Filmlerin İçindeki Gizem

Film, birçok fotoğrafın bir araya gelmesiyle oluşan çoğumuzun beğenerek izlediği hareketli şeritlerin tümüdür. Filmleri, birçok duyguyu ve mesajı sembolize etmek için kullanırız. Bundan dolayı bir nevi filmler hayatımızı da yansıtmakta ve bizi etkilemektedir. Fakat bu etki hayata bakış açımızı değiştirebilen bir kuvvete sahip midir? 
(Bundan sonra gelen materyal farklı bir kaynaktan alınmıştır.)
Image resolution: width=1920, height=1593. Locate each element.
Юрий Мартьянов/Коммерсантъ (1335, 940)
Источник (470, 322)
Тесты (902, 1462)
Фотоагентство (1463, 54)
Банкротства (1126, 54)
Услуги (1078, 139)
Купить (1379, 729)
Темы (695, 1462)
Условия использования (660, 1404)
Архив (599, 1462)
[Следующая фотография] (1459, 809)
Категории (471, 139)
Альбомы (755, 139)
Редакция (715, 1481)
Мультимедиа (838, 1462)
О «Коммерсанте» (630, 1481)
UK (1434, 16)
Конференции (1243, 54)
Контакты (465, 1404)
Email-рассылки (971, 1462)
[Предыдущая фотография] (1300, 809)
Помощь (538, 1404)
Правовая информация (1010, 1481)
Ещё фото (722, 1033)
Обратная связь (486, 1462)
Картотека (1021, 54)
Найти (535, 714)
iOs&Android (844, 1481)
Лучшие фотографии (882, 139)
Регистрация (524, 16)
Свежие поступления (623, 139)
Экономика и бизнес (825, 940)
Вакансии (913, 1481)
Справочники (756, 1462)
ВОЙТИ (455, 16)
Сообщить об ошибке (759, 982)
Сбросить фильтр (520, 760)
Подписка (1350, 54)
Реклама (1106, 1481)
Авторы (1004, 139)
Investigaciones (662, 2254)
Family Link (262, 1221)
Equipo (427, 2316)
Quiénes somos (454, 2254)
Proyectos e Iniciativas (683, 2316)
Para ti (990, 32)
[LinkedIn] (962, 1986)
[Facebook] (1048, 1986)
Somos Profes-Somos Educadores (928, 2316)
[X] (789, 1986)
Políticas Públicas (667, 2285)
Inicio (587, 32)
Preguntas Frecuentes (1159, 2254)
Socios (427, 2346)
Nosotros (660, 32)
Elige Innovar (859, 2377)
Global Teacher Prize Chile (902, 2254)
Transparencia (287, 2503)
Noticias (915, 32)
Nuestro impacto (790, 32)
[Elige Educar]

Filmlerde verilen mesajı iletmek ve insanları etkilemek için filmin konusuna önem verilir. Bununla birlikte ana karakterin özellikleri ile giyim tarzı, kullanılan müzikler, olayların yaşanıldığı yerler ve benzeri detaylar özellikle koyularak filmin verdiği duygu ve düşüncelerin daha da derinleştirilmesi sağlanır. Sonuç olarak da bakış açımızı etkileyebilen, dünya klasiği sayılan filmler ortaya çıkar. Buna bir örnek olarak, klasik ve yıllardan beri popülerliğini kaybetmemiş “Godfather” filmi olabilir. Bu filmdeki müzikler ve kurgu ön plana çıkıp biz seyircilere; suç, adalet, dostluk, ihanet ve aile kavramlarının üzerinde tekrar düşünmemizi sağlayarak özellikle “aile” kavramına yeni bir anlam kazandırıyor. Ve bu sayede insanların aklına kazınan bir şaheser ortaya çıkıyor. Bazen de bu filmlerin içerdiği mesaj ve insanları düşündürdüğü konu daha derin olmasından dolayı bazı ülkelerde yayımlanmasına yasak bile getirilmiştir.  Filmlerin bakış açımızı bu denli etkileyebileceğini kanıtlayan bir diğer örnek ise kitaptan dönüştürülmüş “Otomatik Portakal’dır”. Filmin, irade hakkında yansıttığı mesaj tartışılmaya açık ve derin bir iletidir. Kötü bir insanın kendi iradesiyle topluma nasıl kazandırılabileceğini ve bir suçluya ne yapılırsa yapılsın kendi iradesiyle topluma yararlı bir insan olamayacağını savunan iki farklı görüşün üzerinde durulmuştur. Bundan dolayı filme bazı ülkeler tarafından yasaklama getirilmesine neden olmuştur.

 

İnsanların çocukluk dönemlerinde geçirdiği travmalar aldığı eğitim aile yapısı yaşamını çok etkilemektedir. Psikolojik sorunları olan bu insanlar şiddete dayalı filmleri seyrederek düşünme ve empati yeteneklerini kaybederek vahşileşirler. Buna gerçek hayatta yaşanmış üzücü bir olay örnek verilebilir: Columbine Katliamı. Bu olayda iki liseli çocuğun filmlerdeki şiddet konusundan etkilenmesi ve bu etkiden dolayı lisede yaptıkları silahlı saldırıdır. Yani bazı şiddet ağırlıklı filmlerin bile insanları etkileme ihtimali vardır. 

Sonuç olarak, filmler geniş toplulukları etkileyen, insanların davranış ve düşüncelerini değiştiren bir iletişim aracıdır.